Las Cíes necesitan descanso

Está bien la desestacionalización de las Cíes, es decir, que no solo sean visitadas en verano, porque son un bien turístico, pero dentro de un orden.

Probablemente tengan razón hosteleros y navieras al reclamar que, en fechas concretas de la temporada baja, cuando solo se permite la estancia diaria de 450 personas, haya cierta flexibilidad.

Las Cíes son la joya de la corona del turismo de las Rías Baixas, y sería incomprensible que no se pudieran visitar, pero precisamente por su enorme valor hay que impedir que se masifiquen. Ha ocurrido en otros lugares emblemáticos de nuestro país, que han muerto de éxito. Ahora se deplora tanta concurrencia, que ha despertado la turismofobia.

Por eso vale más ser restrictivos -como prescribe el plan de usos de las islas- que expansivos, y propiciar que las Cíes se conviertan en una romería. Sería su final en el doble sentido: ecológico, por los destrozos que se causarían, y turístico, ya que perderían el halo de misterio que rodea a las islas salvajes, que es la principal razón de su irresistible atractivo.

Hasta comienzos del siglo XX, las Cíes no habían interesado al turismo.

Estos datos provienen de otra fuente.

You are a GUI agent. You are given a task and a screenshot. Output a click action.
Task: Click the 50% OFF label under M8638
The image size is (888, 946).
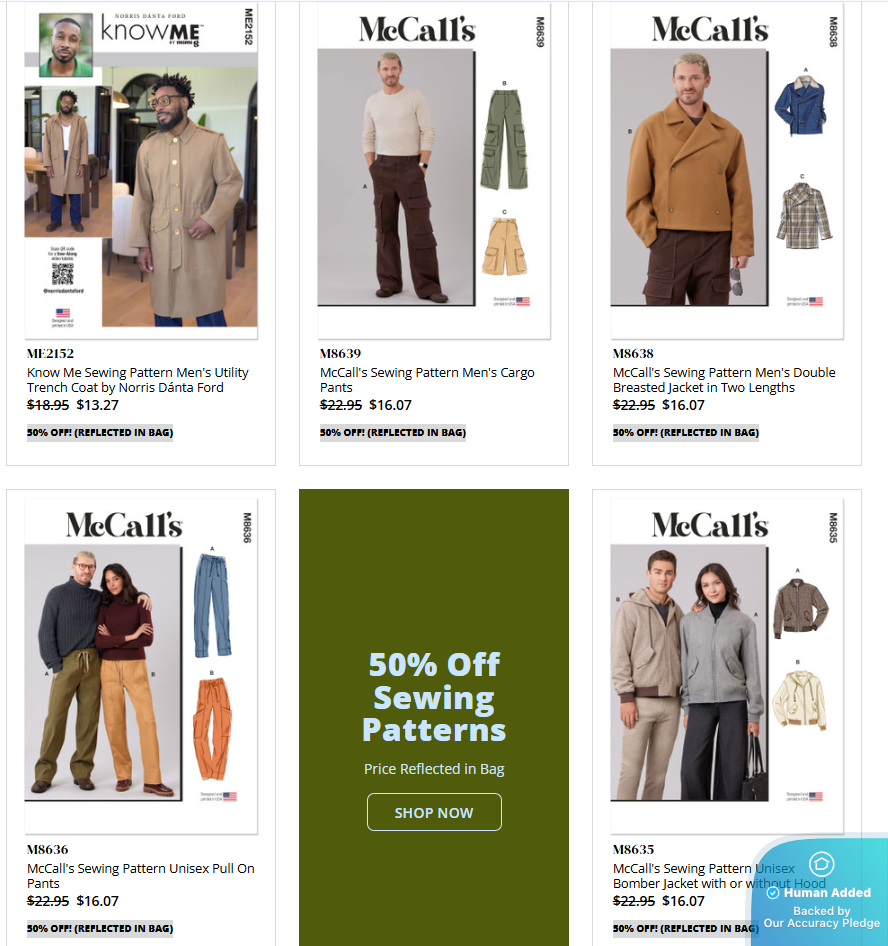(x=686, y=433)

La primera turista fue la Infanta Isabel, la popular Chata, a quien impresionaron cuando las vio desde el balcón del Hotel Continental, al llegar a Vigo, en julio de 1906, y pidió ir hasta allí. Lo hizo en el cañonero "Vasco Núñez de Balboa", al que siguieron algunas familias viguesas en el "Colón número 7". Fue la primera jira marítima turística a las Cíes.

Hasta entonces, habían servido a múltiples ocupaciones: lugar de refugio de los herminios para huir de Julio César, según cuenta la leyenda, territorio monástico, que perduró hasta que, en el siglo XVI, los franceses en su guerra con España, y Drake, las arrasaron y dejaron completamente vacías.

Ya a finales de la primera mitad del siglo XIX empezaron a interesar como zona de negocios, y allí se instalaron, en la isla Sur y en la Norte, sendas empresas salazoneras, que supusieron el principio de la repoblación.

Fue en esa época, en 1840, cuando las Cíes, después de una durísima pugna administrativa, entre la Diputación y la ciudad, pasaron a pertenecer a Vigo, a quien se las disputaba Bayona. Es un episodio histórico del que quedan flecos por desvelar, pero quien más lo estudió ha sido José Fariña Jamardo, experto en municipalismo, del que dentro de unos días se cumple el centenario de su nacimiento en Caldas de Reis.

Mientras estuvieron despobladas las Cíes se llenaron de conejos, y se convirtieron en territorio de caza. Serán los cazadores los que en las primeras décadas del pasado siglo más las utilizaron, coincidiendo con el arribo, en 1909, del yate Wolverine, dedicado a excursiones familiares por la ría viguesa.

Es a partir de los setenta cuando empieza a regularizarse el transporte veraniego los fines de semana y la utilización del camping, que fue acrecentando el número de usuarios, hasta el "boom" de los últimos años.

El turismo, que es el principal activo de las Cíes, el que las popularizó mundialmente, es el mayor peligro, si no se controla. Para preservar su protección se declararon Parque Natural, en 1980, que cortó de raíz la posibilidad de un desmadre urbanístico. Ahora lo hacen las cifras fijadas: 2800 visitantes en temporada alta y 450 en la baja. Están bien.

Por fortuna, la meteorología gallega juega a favor de las Cíes, por la pluviosidad de Vigo y el tiempo invernal poco propicio, que las dejan tranquilas sin el agobio de turistas ávidos de patearlas. Porque las islas, como seres vivos que son, se fatigan, y si se quiere que sigan siendo como siempre lo fueron, necesitan descansar.